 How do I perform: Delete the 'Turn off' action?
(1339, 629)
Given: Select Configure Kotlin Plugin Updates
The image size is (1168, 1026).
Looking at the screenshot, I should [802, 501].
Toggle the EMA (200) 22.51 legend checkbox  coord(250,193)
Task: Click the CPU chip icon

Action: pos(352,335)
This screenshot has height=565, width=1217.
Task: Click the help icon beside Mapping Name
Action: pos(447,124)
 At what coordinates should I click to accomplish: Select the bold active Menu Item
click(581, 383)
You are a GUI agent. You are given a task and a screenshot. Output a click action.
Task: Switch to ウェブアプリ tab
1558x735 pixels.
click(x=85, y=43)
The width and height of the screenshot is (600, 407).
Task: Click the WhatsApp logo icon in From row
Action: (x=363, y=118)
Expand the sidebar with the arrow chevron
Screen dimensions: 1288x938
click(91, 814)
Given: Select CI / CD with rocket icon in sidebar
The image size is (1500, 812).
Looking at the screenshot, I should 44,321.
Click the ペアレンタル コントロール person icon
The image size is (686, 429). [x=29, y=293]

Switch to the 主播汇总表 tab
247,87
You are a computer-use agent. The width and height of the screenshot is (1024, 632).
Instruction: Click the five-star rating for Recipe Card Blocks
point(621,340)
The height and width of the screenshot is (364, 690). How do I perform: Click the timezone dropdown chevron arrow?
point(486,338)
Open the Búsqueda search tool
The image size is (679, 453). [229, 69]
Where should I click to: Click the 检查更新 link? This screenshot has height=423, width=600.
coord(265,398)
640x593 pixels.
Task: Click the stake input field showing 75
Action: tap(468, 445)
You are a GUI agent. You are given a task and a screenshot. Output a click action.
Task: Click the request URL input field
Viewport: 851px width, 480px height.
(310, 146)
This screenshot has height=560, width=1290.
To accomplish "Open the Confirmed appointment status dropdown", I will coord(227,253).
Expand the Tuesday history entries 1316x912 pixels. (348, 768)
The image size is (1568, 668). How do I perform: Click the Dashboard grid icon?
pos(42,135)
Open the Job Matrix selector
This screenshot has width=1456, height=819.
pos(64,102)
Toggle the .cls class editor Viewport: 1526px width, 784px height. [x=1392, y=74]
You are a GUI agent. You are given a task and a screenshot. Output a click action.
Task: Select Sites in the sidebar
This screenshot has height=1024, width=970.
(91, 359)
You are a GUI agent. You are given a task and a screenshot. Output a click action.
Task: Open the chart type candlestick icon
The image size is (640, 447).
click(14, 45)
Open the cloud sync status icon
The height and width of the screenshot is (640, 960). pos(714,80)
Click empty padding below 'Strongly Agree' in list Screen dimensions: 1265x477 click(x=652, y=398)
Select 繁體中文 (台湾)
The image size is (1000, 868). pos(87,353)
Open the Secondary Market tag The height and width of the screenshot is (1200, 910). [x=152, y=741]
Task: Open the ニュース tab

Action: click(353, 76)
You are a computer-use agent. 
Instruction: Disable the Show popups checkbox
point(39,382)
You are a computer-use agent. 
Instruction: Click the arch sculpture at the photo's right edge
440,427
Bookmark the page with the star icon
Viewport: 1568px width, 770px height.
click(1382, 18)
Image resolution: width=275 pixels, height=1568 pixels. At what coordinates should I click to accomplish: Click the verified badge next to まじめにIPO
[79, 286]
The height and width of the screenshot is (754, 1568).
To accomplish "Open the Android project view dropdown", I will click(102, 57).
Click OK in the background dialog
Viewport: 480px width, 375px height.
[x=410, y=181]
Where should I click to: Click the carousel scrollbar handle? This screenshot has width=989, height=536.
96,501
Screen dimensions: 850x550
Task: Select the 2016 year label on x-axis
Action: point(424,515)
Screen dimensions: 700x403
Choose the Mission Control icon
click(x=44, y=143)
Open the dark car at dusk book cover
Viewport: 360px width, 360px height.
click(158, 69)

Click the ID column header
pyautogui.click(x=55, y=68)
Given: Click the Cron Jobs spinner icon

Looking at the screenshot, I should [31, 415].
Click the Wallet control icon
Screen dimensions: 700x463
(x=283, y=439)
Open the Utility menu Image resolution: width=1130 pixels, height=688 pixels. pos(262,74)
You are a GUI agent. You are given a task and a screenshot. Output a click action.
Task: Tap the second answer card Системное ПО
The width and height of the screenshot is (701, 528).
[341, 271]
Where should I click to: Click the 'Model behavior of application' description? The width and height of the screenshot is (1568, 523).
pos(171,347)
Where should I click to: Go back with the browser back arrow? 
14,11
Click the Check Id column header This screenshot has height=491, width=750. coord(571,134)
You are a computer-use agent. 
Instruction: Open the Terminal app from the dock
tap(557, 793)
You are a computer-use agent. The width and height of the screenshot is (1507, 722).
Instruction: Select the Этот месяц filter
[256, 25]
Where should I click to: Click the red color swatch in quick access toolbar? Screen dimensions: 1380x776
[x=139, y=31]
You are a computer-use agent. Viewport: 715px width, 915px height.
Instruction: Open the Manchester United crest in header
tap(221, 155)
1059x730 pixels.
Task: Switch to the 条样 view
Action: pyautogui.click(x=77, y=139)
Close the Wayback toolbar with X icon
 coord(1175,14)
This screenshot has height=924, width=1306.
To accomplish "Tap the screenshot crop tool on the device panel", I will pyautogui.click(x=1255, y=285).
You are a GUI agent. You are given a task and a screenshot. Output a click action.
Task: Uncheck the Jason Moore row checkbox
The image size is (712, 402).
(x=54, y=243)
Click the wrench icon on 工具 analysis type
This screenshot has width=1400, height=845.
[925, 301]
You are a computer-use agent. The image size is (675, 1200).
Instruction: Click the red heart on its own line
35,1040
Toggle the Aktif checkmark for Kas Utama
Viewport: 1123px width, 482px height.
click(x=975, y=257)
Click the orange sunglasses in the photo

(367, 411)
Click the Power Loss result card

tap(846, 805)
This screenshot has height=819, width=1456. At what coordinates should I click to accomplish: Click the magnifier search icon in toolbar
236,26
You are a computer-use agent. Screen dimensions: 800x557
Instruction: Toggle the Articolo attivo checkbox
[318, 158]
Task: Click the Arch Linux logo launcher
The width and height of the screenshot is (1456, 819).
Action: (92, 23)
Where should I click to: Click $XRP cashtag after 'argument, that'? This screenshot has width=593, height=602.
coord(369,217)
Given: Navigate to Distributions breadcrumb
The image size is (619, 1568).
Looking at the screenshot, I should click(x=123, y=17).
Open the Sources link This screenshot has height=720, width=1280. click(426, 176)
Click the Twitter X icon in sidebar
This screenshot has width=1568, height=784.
____________________
(What you are asked to do):
Copy every one of the entries above line for line, with no changes.

(Solution to this task):
 How do I perform: Delete the 'Turn off' action?
(1339, 629)
Given: Select Configure Kotlin Plugin Updates
The image size is (1168, 1026).
Looking at the screenshot, I should [802, 501].
Toggle the EMA (200) 22.51 legend checkbox  coord(250,193)
Task: Click the CPU chip icon

Action: pos(352,335)
This screenshot has height=565, width=1217.
Task: Click the help icon beside Mapping Name
Action: pos(447,124)
 At what coordinates should I click to accomplish: Select the bold active Menu Item
click(581, 383)
You are a GUI agent. You are given a task and a screenshot. Output a click action.
Task: Switch to ウェブアプリ tab
1558x735 pixels.
click(x=85, y=43)
The width and height of the screenshot is (600, 407).
Task: Click the WhatsApp logo icon in From row
Action: (x=363, y=118)
Expand the sidebar with the arrow chevron
Screen dimensions: 1288x938
click(91, 814)
Given: Select CI / CD with rocket icon in sidebar
The image size is (1500, 812).
Looking at the screenshot, I should 44,321.
Click the ペアレンタル コントロール person icon
The image size is (686, 429). [x=29, y=293]

Switch to the 主播汇总表 tab
247,87
You are a computer-use agent. The width and height of the screenshot is (1024, 632).
Instruction: Click the five-star rating for Recipe Card Blocks
point(621,340)
The height and width of the screenshot is (364, 690). How do I perform: Click the timezone dropdown chevron arrow?
point(486,338)
Open the Búsqueda search tool
The image size is (679, 453). [229, 69]
Where should I click to: Click the 检查更新 link? This screenshot has height=423, width=600.
coord(265,398)
640x593 pixels.
Task: Click the stake input field showing 75
Action: tap(468, 445)
You are a GUI agent. You are given a task and a screenshot. Output a click action.
Task: Click the request URL input field
Viewport: 851px width, 480px height.
(310, 146)
This screenshot has height=560, width=1290.
To accomplish "Open the Confirmed appointment status dropdown", I will coord(227,253).
Expand the Tuesday history entries 1316x912 pixels. (348, 768)
The image size is (1568, 668). How do I perform: Click the Dashboard grid icon?
pos(42,135)
Open the Job Matrix selector
This screenshot has width=1456, height=819.
pos(64,102)
Toggle the .cls class editor Viewport: 1526px width, 784px height. [x=1392, y=74]
You are a GUI agent. You are given a task and a screenshot. Output a click action.
Task: Select Sites in the sidebar
This screenshot has height=1024, width=970.
(91, 359)
You are a GUI agent. You are given a task and a screenshot. Output a click action.
Task: Open the chart type candlestick icon
The image size is (640, 447).
click(14, 45)
Open the cloud sync status icon
The height and width of the screenshot is (640, 960). pos(714,80)
Click empty padding below 'Strongly Agree' in list Screen dimensions: 1265x477 click(x=652, y=398)
Select 繁體中文 (台湾)
The image size is (1000, 868). pos(87,353)
Open the Secondary Market tag The height and width of the screenshot is (1200, 910). [x=152, y=741]
Task: Open the ニュース tab

Action: click(353, 76)
You are a computer-use agent. 
Instruction: Disable the Show popups checkbox
point(39,382)
You are a computer-use agent. 
Instruction: Click the arch sculpture at the photo's right edge
440,427
Bookmark the page with the star icon
Viewport: 1568px width, 770px height.
click(1382, 18)
Image resolution: width=275 pixels, height=1568 pixels. At what coordinates should I click to accomplish: Click the verified badge next to まじめにIPO
[79, 286]
The height and width of the screenshot is (754, 1568).
To accomplish "Open the Android project view dropdown", I will click(102, 57).
Click OK in the background dialog
Viewport: 480px width, 375px height.
[x=410, y=181]
Where should I click to: Click the carousel scrollbar handle? This screenshot has width=989, height=536.
96,501
Screen dimensions: 850x550
Task: Select the 2016 year label on x-axis
Action: point(424,515)
Screen dimensions: 700x403
Choose the Mission Control icon
click(x=44, y=143)
Open the dark car at dusk book cover
Viewport: 360px width, 360px height.
click(158, 69)

Click the ID column header
pyautogui.click(x=55, y=68)
Given: Click the Cron Jobs spinner icon

Looking at the screenshot, I should [31, 415].
Click the Wallet control icon
Screen dimensions: 700x463
(x=283, y=439)
Open the Utility menu Image resolution: width=1130 pixels, height=688 pixels. pos(262,74)
You are a GUI agent. You are given a task and a screenshot. Output a click action.
Task: Tap the second answer card Системное ПО
The width and height of the screenshot is (701, 528).
[341, 271]
Where should I click to: Click the 'Model behavior of application' description? The width and height of the screenshot is (1568, 523).
pos(171,347)
Where should I click to: Go back with the browser back arrow? 
14,11
Click the Check Id column header This screenshot has height=491, width=750. coord(571,134)
You are a computer-use agent. 
Instruction: Open the Terminal app from the dock
tap(557, 793)
You are a computer-use agent. The width and height of the screenshot is (1507, 722).
Instruction: Select the Этот месяц filter
[256, 25]
Where should I click to: Click the red color swatch in quick access toolbar? Screen dimensions: 1380x776
[x=139, y=31]
You are a computer-use agent. Viewport: 715px width, 915px height.
Instruction: Open the Manchester United crest in header
tap(221, 155)
1059x730 pixels.
Task: Switch to the 条样 view
Action: pyautogui.click(x=77, y=139)
Close the Wayback toolbar with X icon
 coord(1175,14)
This screenshot has height=924, width=1306.
To accomplish "Tap the screenshot crop tool on the device panel", I will pyautogui.click(x=1255, y=285).
You are a GUI agent. You are given a task and a screenshot. Output a click action.
Task: Uncheck the Jason Moore row checkbox
The image size is (712, 402).
(x=54, y=243)
Click the wrench icon on 工具 analysis type
This screenshot has width=1400, height=845.
[925, 301]
You are a computer-use agent. The image size is (675, 1200).
Instruction: Click the red heart on its own line
35,1040
Toggle the Aktif checkmark for Kas Utama
Viewport: 1123px width, 482px height.
click(x=975, y=257)
Click the orange sunglasses in the photo

(367, 411)
Click the Power Loss result card

tap(846, 805)
This screenshot has height=819, width=1456. At what coordinates should I click to accomplish: Click the magnifier search icon in toolbar
236,26
You are a computer-use agent. Screen dimensions: 800x557
Instruction: Toggle the Articolo attivo checkbox
[318, 158]
Task: Click the Arch Linux logo launcher
The width and height of the screenshot is (1456, 819).
Action: (92, 23)
Where should I click to: Click $XRP cashtag after 'argument, that'? This screenshot has width=593, height=602.
coord(369,217)
Given: Navigate to Distributions breadcrumb
The image size is (619, 1568).
Looking at the screenshot, I should click(x=123, y=17).
Open the Sources link This screenshot has height=720, width=1280. click(426, 176)
Click the Twitter X icon in sidebar
This screenshot has width=1568, height=784.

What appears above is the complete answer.